ArpA-like regulatory control and discovery of new biosynthetic genes driving scleric acid biosynthesis

Abstract

Scleric acid is a natural product that was discovered by heterologous expression of the silent scl gene cluster from Streptomyces sclerotialus in Streptomyces albidoflavus and rational de-repression of the biosynthetic genes through deletion of the ArpA-like regulator SclM4. It is a weak inhibitor of the cancer-associated enzyme nicotinamide N-methyltransferase (NNMT). In this work we aimed to improve understanding of scleric acid biosynthesis and of gene regulation of the scl gene cluster.
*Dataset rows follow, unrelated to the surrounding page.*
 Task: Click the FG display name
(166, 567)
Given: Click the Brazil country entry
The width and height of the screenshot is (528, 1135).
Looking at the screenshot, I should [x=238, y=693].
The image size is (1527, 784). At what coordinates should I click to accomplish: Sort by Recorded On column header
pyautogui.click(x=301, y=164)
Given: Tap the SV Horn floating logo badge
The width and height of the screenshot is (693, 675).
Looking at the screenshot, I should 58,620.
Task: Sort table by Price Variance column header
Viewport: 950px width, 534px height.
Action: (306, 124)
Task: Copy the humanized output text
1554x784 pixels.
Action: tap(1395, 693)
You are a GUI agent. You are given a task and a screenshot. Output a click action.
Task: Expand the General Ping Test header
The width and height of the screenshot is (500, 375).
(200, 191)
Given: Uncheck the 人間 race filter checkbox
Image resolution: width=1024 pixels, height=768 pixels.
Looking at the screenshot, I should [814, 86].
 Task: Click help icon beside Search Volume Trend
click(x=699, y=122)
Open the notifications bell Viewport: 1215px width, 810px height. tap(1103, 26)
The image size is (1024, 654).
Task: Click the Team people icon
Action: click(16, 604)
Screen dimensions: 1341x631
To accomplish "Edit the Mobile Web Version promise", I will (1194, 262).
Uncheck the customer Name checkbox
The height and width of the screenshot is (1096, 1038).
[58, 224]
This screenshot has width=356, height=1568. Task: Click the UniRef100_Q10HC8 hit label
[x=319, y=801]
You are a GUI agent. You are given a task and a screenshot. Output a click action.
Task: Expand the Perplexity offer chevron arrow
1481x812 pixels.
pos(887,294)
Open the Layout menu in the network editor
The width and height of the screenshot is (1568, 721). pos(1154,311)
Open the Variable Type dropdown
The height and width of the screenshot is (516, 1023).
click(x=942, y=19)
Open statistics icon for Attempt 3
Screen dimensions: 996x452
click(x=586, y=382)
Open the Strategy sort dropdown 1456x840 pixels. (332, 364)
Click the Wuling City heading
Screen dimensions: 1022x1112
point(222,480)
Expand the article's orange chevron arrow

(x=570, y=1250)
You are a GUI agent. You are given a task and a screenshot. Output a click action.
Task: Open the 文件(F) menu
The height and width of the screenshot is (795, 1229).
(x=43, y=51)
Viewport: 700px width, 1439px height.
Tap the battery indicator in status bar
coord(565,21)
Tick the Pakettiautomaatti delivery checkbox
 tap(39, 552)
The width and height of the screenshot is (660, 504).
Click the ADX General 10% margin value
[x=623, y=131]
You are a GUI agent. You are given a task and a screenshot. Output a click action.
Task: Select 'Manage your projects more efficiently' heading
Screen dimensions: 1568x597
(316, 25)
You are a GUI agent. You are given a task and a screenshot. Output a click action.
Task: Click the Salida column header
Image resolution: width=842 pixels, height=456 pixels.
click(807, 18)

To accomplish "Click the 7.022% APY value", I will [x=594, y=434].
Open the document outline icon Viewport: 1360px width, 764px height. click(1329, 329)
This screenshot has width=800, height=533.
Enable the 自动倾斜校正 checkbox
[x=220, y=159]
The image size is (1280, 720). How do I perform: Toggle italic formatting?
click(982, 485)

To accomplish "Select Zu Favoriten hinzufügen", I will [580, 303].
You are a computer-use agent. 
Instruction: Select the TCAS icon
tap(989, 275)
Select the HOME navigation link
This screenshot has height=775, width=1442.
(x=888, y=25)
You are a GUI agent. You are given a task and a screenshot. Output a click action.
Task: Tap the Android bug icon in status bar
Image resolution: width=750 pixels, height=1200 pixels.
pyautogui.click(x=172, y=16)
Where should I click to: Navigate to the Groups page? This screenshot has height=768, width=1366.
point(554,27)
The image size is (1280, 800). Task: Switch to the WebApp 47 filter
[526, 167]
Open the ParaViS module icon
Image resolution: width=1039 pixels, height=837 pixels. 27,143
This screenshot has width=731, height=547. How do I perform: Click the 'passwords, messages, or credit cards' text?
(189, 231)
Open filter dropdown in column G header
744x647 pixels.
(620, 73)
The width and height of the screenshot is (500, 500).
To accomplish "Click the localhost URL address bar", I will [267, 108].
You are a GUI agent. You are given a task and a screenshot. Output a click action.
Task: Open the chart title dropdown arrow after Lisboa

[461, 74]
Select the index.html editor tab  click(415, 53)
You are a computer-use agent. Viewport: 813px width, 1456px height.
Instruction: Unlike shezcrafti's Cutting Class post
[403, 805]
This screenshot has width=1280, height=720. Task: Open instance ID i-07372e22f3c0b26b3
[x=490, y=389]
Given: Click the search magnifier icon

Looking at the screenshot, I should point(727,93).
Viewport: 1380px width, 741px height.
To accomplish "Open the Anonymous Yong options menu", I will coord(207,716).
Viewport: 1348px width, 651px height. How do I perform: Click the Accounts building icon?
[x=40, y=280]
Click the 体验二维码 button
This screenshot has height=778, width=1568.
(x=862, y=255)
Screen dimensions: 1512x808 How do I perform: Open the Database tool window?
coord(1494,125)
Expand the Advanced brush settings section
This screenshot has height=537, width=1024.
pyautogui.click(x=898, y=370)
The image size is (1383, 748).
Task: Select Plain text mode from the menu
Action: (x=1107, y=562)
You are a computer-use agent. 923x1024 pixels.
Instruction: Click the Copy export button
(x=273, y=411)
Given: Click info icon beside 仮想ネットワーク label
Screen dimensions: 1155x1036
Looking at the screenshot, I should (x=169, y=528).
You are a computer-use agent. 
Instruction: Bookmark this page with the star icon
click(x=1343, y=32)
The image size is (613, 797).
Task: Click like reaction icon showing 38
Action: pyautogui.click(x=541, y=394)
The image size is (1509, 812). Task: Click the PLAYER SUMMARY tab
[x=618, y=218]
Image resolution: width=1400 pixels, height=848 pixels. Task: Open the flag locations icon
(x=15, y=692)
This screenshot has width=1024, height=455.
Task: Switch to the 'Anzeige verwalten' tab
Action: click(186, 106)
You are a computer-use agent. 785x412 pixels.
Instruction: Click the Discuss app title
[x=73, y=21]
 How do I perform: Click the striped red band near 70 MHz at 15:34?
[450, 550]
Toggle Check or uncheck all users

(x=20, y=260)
We performed CRISPR/Cas9-mediated deletion of the biosynthetic gene sclG, which confirmed the essential role of the corresponding ATP-grasp family enzyme in the biosynthesis of scleric acid. We also carried out whole-genome Nanopore long-read sequencing of S. sclerotialus to investigate the borders of the scl gene cluster, which led us to discover two additional genes, sclC and sclK, proposed to be involved in biosynthetic precursor supply. Transcriptomics analyses were performed to investigate the effect of the deletion of the ArpA-like gene sclM4 on the expression of the scl biosynthetic genes, shedding light on the role of the corresponding transcriptional repressor. The present work improves understanding of scleric acid biosynthesis and provides new insights into the ArpA-like mediated regulation of biosynthetic gene expression in Streptomyces bacteria.